I lidi della Premier sono sempre più confortanti per un Manchester City con il mal d’Europa. La sindrome che attanaglia la Juve, tanto per essere chiari. All’Etihad Stadium matura una cruciale vittoria nel cammino dei citizens. Vittoria non scontata perché i Mancini boys di fronte avevano uno Swansea sbarazzino, una delle squadre capaci di offrire il calcio migliore in Premier League. Sono quattro ora le vittorie consecutive in Premier per il Manchester City, momentaneamente a una sola lunghezza dal Chelsea capolista, in attesa del big match della domenica tra blues e Manchester United.
MUSEO DEGLI ORRORI, SWANSEA SPETTACOLARE - Nel primo tempo il Manchester City non riesce a scrollarsi di dosso le scorie della sconfitta in Champions League contro l’Ajax. Il possesso palla così è sterile e il tasso di pericolosità sotto porta è ai minimi livelli. Prosegue l’horror show inaugurato con la sconfitta in terra olandese. Sarà lo Swansea ad avere le chance migliori per sbloccare il risultato. Dopo una fisiologica fase di studio, gli swans salgono in cattedra e s’impossessano in pianta stabile del pallone. È Michu il pericolo pubblico numero uno per la difesa dei citizens, ben assistito dai connazionali Rangek ed Hernandez, dall’olandese De Guzman e dall’inglese Routledge . Proprio sui piedi del capocannoniere della Premier – in coabitazione con Demba Ba e Van Persie - capita la migliore occasione del primo tempo, frutto di un triangolo ad ampio raggio con il sudcoreano Ki. Ci vuole un super Hart per allontanare la minaccia; il portiere della nazionale inglese sarà uno dei principali protagonisti del match. Giocano bene i gallesi: Michael Laudrup ha raccolto il testimone di Brendan Rodgers e continua a portare avanti la politica del possesso palla di stampo catalano.

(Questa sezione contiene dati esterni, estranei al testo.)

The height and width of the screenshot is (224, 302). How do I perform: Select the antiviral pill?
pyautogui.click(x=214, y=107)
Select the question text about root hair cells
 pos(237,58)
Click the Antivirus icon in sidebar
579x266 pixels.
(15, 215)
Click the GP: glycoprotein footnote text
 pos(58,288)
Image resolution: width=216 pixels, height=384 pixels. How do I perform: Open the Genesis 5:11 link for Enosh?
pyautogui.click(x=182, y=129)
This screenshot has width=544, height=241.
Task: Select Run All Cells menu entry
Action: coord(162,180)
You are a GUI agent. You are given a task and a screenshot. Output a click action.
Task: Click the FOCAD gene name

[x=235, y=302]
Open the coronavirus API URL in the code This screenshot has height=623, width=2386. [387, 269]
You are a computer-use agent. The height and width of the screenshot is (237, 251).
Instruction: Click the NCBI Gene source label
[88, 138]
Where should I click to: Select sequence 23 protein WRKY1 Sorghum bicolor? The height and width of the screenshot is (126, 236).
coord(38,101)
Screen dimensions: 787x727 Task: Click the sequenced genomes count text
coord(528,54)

LA MAGIA DI CARLITOS - Serve una scossa per l’opaco Manchester City. Mancini si gioca la carta Balotelli nell’intervallo, lasciando negli spogliatoi uno spaesato Kolarov, non adatto al ruolo di esterno offensivo a ridosso dell’unica punta. È un altro City quello che si presenta in campo nel secondo tempo. E la fiammata provvidenziale arriva. Ci pensa un Carlitos Tevez sontuoso a sbloccare un match complicatissimo, con un bolide dalla distanza che s’insacca all’angolino disegnando una traiettoria maligna. Gol doppiamente nefasto per gli swans: il portiere olandese Vorm - nel disperato tentativo di arrivare sul pallone- si strappa il muscolo ed è costretto a lasciare il campo. Dopo l’elaborazione dello svantaggio lo Swansea torna a pungere, sempre con lo spauracchio Michu, attorno a cui gravita il giallo del match: un probabile calcio di rigore – non concesso da Atkinson – per un braccio troppo largo di Kompany, in marcatura sul centravanti spagnolo.

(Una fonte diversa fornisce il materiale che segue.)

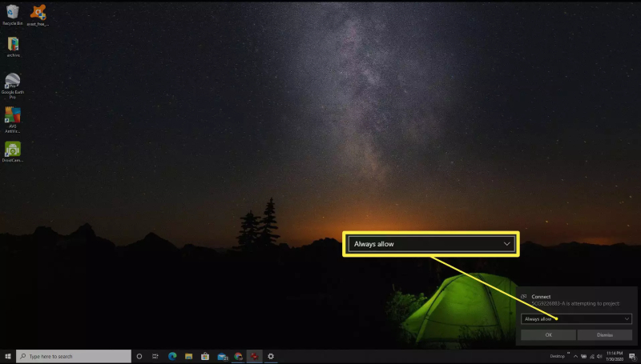The height and width of the screenshot is (364, 641).
Task: Select the AVG Antivirus desktop shortcut
Action: coord(13,115)
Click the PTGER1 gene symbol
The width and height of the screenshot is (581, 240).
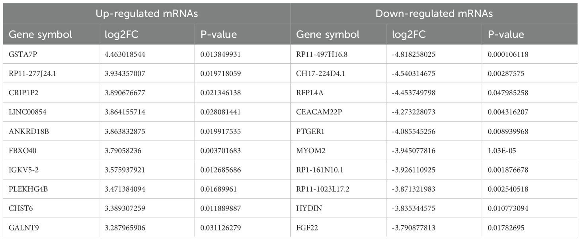[x=309, y=131]
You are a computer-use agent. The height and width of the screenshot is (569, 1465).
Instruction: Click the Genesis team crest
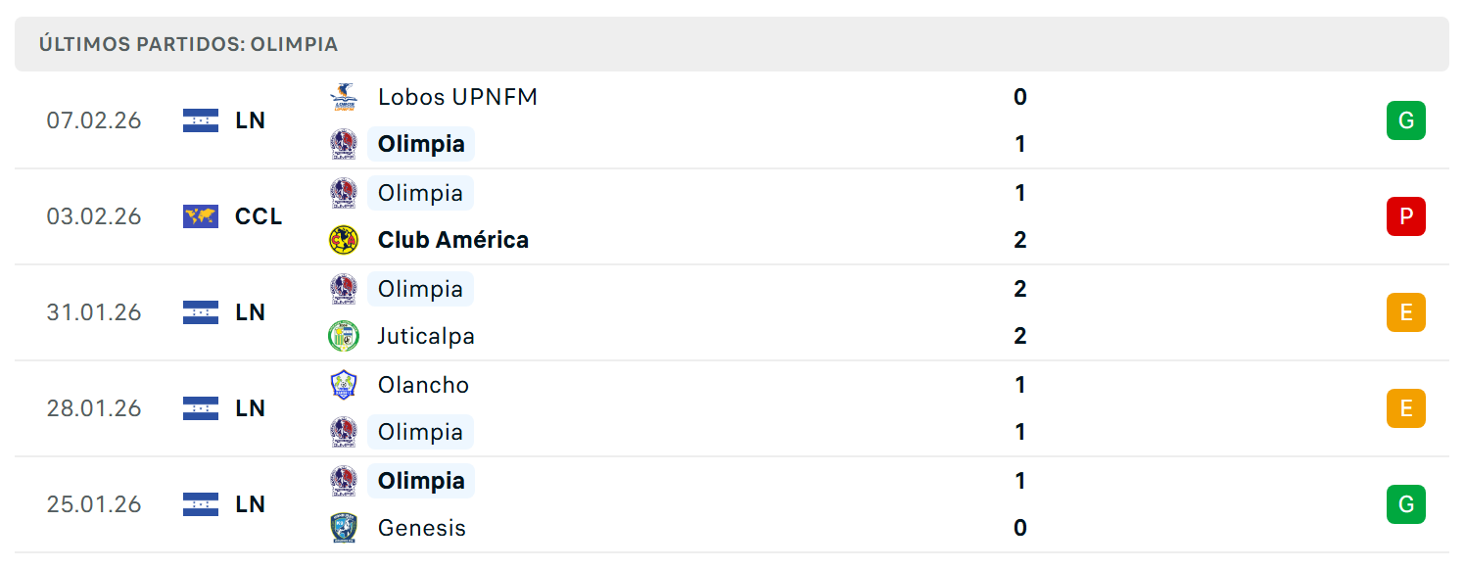point(343,528)
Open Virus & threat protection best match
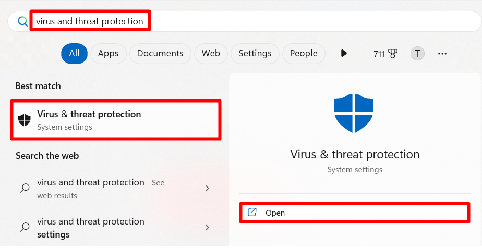This screenshot has height=249, width=482. click(116, 120)
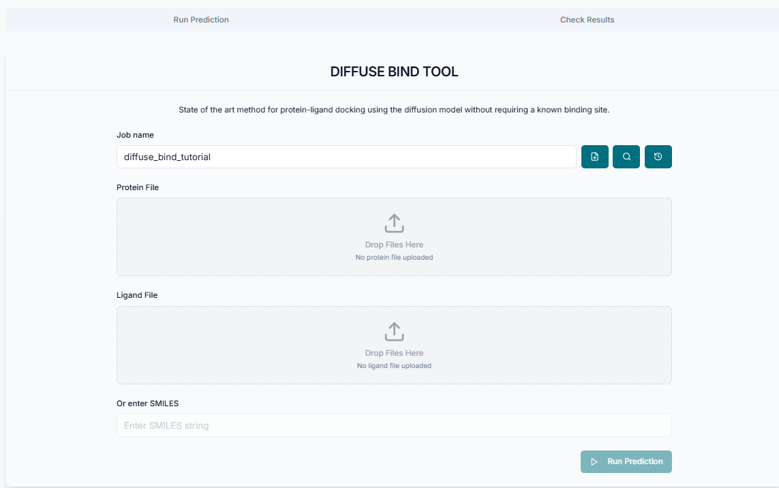Click "Drop Files Here" in protein upload area
This screenshot has width=779, height=488.
(394, 245)
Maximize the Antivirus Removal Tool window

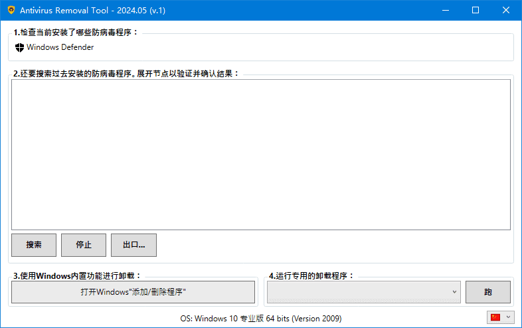(x=476, y=10)
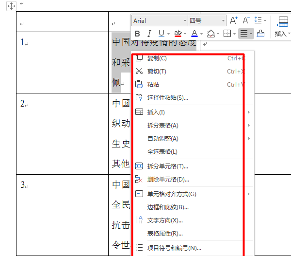Click the merge cells icon
Image resolution: width=291 pixels, height=256 pixels.
pos(260,34)
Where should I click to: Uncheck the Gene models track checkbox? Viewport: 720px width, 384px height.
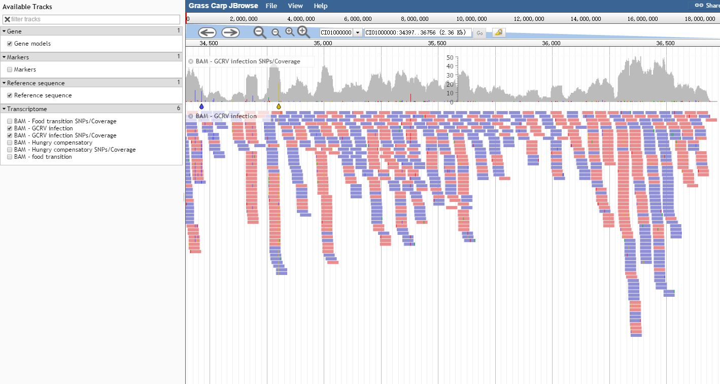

RECUPERO RECORD -Il nuovo infortunio di Richard spezzetta ulteriormente un match singolare, con una coda di dodici minuti – dodici! – di recupero, record assoluto per il calcio inglese. Dopo una parabola a giro da fuori disegnata da De Guzman - fuori di poco – lo Swansea si spegne e nel chilometrico recupero non riuscirà a insidiare la porta di Hart. Sarà Balotelli a sfiorare il raddoppio con un destro poderoso che coglie la parte superiore della traversa.